Stop us if you've heard this before: Blackhawks play mediocre for about 40-plus minutes, pull their heads out of the sand the final 10 to 15 minutes, erase a multi-goal lead and come back to win.

Well, in this one it was an overtime loss, but they'll take the point with how it started.

Ryan Hartman scored twice, his second tying the game with 1:03 remaining in regulation, but Daniel Sedin scored the winner and the Vancouver Canucks took a 5-4 overtime victory over the Blackhawks on Tuesday night. With the Minnesota Wild beating the San Jose Sharks, the Blackhawks' lead in the Western Conference and Central Division is now six points.

Scott Darling, in after Corey Crawford was pulled early in the third, was frustrated at the end. He felt Henrik Sedin, in front on Daniel's shot, interfered with him. The league reviewed and ruled "no goaltender interference infractions occurred before the puck crossed the goal line," allowing the goal.

"I know I got bumped," Darling said. "I'm not talking about when he hit my head, I'm talking about when I tried to move my blocker over. It slowed me down, the puck is in the net. He's six inches inside the crease. I know the rules. It was a bad call."

[BLACKHAWKS TICKETS: Get your seats right here]

Overall, however, coach Joel Quenneville didn't consider this the same game as Sunday's vs. Colorado. He liked what the Blackhawks did overall, adding, "we didn’t give up much."

"Usually that's how I measure our team," he continued. "We had the puck a lot, and they cashed in on their opportunities, which were few.
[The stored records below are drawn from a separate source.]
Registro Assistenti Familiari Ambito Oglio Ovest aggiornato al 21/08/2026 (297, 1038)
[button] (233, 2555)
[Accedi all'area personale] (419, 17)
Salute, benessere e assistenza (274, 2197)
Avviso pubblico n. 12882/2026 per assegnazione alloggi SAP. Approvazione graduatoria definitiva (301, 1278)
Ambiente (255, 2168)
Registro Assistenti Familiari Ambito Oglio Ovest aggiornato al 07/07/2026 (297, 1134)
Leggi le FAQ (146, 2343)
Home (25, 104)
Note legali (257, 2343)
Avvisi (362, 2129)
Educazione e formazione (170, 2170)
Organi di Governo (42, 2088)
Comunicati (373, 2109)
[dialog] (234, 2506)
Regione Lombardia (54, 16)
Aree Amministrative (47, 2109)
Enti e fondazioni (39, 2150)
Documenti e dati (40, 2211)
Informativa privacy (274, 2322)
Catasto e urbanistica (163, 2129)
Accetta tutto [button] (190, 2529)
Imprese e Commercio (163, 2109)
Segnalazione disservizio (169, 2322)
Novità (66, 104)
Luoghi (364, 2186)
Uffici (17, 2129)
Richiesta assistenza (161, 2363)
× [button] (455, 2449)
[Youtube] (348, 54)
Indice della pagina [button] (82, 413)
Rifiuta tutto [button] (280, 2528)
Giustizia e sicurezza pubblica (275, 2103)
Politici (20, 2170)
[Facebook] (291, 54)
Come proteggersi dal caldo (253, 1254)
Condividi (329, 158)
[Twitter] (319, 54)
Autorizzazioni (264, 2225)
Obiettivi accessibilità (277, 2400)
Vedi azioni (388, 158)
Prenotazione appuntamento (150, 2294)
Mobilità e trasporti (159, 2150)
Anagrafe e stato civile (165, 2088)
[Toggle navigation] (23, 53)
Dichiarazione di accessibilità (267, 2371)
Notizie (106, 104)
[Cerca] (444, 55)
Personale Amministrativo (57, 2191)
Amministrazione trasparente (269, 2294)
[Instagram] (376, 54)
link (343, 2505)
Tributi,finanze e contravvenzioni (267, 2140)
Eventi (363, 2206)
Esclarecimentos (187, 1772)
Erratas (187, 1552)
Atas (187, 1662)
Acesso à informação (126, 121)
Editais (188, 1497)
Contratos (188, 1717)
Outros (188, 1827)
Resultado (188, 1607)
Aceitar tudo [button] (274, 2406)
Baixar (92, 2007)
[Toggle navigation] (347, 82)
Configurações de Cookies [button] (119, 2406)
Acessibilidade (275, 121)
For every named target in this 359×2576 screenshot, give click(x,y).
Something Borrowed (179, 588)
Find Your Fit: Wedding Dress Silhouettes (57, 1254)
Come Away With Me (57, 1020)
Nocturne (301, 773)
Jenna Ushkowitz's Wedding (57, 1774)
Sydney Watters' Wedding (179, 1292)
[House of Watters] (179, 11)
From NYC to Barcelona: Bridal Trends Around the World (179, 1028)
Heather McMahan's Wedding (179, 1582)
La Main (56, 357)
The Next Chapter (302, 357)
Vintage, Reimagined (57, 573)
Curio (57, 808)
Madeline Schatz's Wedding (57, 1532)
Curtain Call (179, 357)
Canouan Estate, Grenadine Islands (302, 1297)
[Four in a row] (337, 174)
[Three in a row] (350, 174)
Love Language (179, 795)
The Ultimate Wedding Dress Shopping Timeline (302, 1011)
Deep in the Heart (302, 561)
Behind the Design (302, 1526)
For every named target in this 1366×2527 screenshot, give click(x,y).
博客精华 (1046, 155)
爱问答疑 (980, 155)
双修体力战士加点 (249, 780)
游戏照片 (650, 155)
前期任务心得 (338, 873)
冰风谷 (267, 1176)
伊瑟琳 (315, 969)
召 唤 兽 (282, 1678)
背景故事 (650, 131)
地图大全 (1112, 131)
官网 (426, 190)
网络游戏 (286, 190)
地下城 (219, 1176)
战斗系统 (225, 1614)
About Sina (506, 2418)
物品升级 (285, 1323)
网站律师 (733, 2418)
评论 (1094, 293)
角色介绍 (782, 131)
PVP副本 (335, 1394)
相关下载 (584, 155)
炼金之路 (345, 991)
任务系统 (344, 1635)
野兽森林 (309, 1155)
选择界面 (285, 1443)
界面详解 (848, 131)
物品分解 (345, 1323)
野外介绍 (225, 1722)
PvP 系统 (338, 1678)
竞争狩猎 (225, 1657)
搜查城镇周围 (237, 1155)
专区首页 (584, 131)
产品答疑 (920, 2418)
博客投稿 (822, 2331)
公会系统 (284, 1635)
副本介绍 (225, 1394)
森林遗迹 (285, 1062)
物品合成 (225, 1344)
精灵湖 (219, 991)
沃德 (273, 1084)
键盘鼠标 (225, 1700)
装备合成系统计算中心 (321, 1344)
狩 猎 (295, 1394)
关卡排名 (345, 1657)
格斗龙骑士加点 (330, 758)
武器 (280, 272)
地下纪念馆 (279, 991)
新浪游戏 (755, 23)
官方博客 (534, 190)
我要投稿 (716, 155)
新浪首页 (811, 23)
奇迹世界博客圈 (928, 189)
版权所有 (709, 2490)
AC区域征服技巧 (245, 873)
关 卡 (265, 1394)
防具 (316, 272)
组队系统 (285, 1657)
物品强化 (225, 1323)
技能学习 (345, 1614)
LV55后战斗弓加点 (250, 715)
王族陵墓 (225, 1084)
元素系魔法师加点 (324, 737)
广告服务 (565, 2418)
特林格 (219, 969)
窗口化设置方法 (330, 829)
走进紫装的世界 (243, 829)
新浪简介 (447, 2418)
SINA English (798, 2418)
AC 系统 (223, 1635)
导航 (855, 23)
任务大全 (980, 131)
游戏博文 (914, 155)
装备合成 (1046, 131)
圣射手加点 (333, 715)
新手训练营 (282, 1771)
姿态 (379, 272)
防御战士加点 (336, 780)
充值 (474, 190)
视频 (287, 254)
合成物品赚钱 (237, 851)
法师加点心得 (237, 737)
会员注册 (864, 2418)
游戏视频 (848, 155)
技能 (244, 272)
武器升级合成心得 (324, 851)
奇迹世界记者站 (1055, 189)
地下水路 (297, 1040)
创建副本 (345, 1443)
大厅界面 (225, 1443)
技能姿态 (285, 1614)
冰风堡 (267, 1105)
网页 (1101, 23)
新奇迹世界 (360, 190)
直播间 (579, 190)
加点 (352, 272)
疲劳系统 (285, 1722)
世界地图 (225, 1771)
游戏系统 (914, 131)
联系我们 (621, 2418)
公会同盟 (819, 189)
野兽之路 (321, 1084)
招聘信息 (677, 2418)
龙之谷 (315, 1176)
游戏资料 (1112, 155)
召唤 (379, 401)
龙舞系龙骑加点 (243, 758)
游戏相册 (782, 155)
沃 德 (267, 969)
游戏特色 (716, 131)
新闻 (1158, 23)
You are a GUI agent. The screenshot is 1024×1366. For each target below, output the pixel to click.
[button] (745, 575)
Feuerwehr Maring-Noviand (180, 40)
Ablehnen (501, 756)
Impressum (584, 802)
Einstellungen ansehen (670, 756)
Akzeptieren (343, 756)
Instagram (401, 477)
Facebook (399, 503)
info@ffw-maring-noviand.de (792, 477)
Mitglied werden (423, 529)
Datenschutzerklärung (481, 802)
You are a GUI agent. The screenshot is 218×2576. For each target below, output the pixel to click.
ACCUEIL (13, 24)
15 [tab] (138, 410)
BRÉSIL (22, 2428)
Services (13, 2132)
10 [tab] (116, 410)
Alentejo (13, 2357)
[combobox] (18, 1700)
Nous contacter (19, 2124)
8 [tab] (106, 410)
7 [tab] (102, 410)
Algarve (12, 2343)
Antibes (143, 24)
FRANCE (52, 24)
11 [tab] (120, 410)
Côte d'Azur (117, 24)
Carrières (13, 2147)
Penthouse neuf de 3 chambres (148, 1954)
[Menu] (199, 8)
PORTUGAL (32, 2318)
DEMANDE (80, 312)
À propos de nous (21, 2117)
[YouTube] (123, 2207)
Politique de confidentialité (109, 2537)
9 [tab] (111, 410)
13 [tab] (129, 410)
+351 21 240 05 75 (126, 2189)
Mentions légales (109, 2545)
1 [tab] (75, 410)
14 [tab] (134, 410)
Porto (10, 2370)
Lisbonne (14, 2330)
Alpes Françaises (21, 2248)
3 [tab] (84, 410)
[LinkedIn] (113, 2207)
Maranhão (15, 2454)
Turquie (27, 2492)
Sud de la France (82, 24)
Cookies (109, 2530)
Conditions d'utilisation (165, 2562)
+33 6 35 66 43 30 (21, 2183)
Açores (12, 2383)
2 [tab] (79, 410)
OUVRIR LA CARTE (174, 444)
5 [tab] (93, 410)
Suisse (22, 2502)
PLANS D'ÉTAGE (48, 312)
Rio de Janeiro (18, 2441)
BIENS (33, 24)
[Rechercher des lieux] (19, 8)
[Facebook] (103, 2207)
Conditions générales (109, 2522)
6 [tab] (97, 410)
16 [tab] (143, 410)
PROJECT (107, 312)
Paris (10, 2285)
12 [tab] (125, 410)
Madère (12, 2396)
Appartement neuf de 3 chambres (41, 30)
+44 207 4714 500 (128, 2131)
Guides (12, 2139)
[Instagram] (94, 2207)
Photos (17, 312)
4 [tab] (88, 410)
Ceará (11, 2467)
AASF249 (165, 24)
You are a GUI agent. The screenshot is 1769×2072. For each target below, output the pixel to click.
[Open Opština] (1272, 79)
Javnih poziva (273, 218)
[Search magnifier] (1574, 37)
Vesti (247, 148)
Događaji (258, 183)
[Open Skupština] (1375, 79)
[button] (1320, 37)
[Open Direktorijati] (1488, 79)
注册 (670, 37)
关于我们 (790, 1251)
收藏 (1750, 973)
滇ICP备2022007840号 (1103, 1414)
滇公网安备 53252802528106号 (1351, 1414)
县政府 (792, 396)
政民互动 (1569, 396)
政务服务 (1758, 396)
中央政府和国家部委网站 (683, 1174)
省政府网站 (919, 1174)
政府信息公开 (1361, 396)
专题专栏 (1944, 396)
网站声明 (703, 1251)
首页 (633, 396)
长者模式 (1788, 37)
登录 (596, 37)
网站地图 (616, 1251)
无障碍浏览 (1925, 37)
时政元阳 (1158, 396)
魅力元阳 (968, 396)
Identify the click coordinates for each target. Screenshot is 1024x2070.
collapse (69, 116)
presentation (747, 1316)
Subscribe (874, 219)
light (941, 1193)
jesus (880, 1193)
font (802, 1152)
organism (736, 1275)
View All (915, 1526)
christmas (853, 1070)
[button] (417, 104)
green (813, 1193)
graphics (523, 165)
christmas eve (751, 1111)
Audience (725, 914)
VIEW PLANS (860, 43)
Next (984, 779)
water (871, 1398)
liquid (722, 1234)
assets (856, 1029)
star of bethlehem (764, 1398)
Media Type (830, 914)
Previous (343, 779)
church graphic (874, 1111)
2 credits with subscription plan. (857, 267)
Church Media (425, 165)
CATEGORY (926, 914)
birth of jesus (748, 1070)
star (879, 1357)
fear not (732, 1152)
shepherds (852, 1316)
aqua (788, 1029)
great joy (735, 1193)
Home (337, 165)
Then we're chasing the game. But I thought we made a good attempt on a really good third period. When you look at what we gave up, you'll win more than 90 percent of your games."

The Canucks took a 4-1 lead early in the third when Brandon Sutter scored his second goal of the game. Crawford was out after giving up four goals on 10 shots.

"They didn't give Corey any help," Darling said. "They didn't have too many shots, but all those goals were A-plus chances."

Regardless, the Blackhawks started responding with goals. Marian Hossa added his 23rd of the season, the Blackhawks' second power-play goal of the night, early in the third, and Richard Panik added his 20th of the season about three minutes later. Then Hartman came with the equalizer.

"We didn't bury some of our chances when we could've and they did. We fell behind but once again, no quit in our team," Hartman said. "It's tough we didn't get the extra point, but we got it to OT so we have to look at that in a good way."

Quenneville didn't mind this deficit as much as he did the Sunday deficit. Still, it was the second time the Blackhawks had to climb back in a game, and they'd rather avoid that going forward.

"It's not easy," Hossa said. "It's nice we can come back against some teams. At least we get a point. But we shouldn't let teams get too many goals ahead of us."